I'd had wonderful teachers before, but none quite like her. We were going to have fun, she said. If we finished our work, we'd do dictionary drills. We would compete to see who could find definitions the fastest, and that would be fun. We were going to have fun with math, of all things. We would learn long division and, when we did, we'd have so much fun we might just spend all day doing long division. She made us believe this might actually be true.

And it was. We worked long division problems in chalk on a green board for hours at a time. We did spend a couple days doing just math, which none of my other teachers had ever seemed all that enthusiastic about.

Ms. Wanza was enthusiasm itself. We would learn what we needed, even if it wasn't in the book. She got us workbooks on maps and graphs, something no other fourth graders in the area had. That material would be on our achievement tests, she said. It was. But the knowledge would be basic to the rest of our lives.

Ms. Wanza's natural ability to teach touched all of us, but especially a few kids in the classroom. These were the kids, especially a few boys, who seemed to fade into the classroom woodwork all the other years. They were quiet; they were badly behind; they wanted to be somewhere else -- probably just about anywhere other than school.
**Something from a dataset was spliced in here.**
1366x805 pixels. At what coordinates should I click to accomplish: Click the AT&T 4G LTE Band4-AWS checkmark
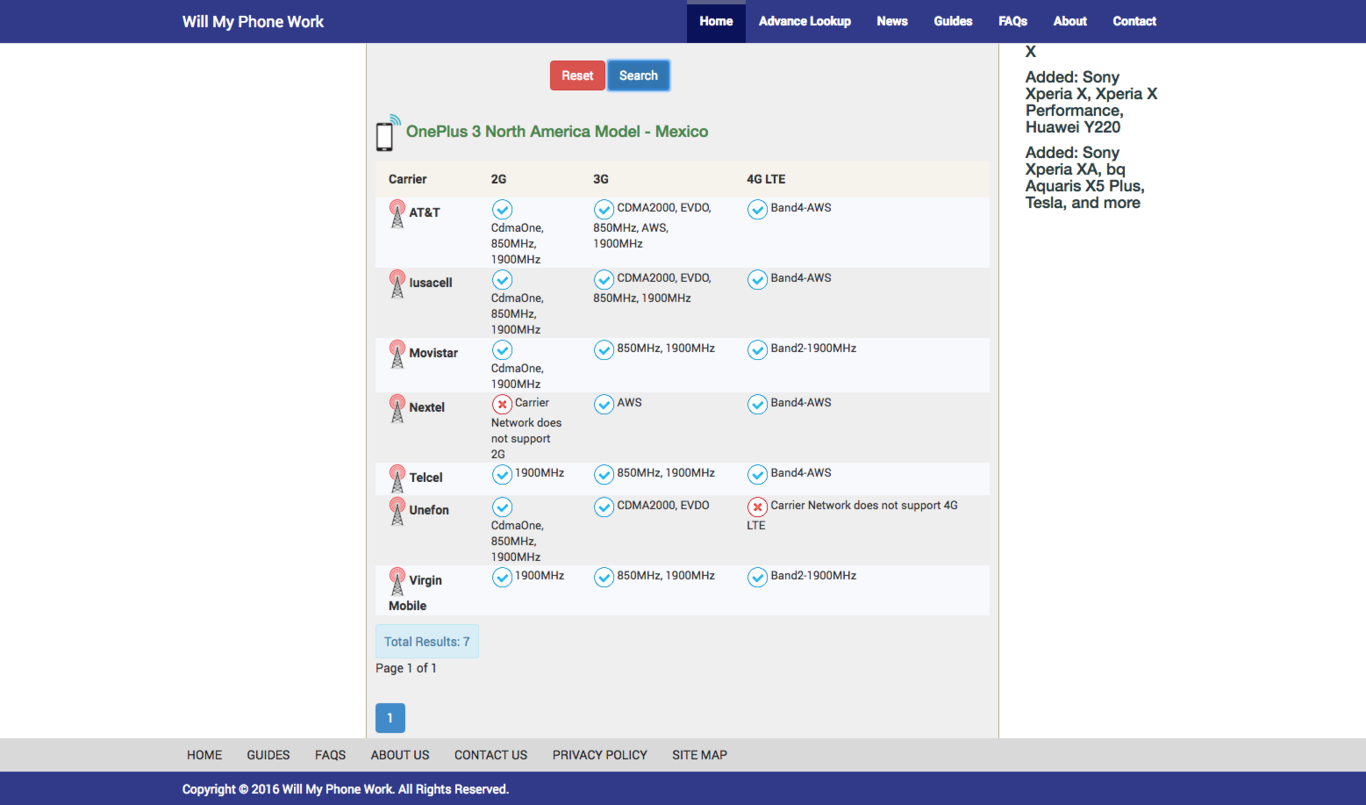[757, 209]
Come high school, most of them disappeared.

But not in Ms. Wanza's class. With her, they had identities. She knew their grandpas, she said, and their cousins and their moms and dads. She tousled their hair when she walked by and gave them affectionate nicknames. In return she got grins, and wonder-of-wonders, some actual progress. For that one year, if no other, these kids actually seemed to like school, at least a little, and to feel at home there enough to learn.

Later, after she retired, Ms. Wanza came back to school as a substitute teacher. She seemed to know a little bit about every subject as she roamed from class to class at the high school. She seemed to be there at least half the time. And she was just as fun as ever. Ms. Wanza in class meant a good school day.

Now she's no longer with us. If they happen to need someone to teach long division in heaven, she'd be perfect for the job.

I've always thought that heaven would be a place to get answers to all the things you ever wanted to know -- and to find out what really matters. If that's the case, I hope Ms. Wanza gets to see how much her life's work mattered. I hope she gets to see all the lives she touched, and that her legacy lives on.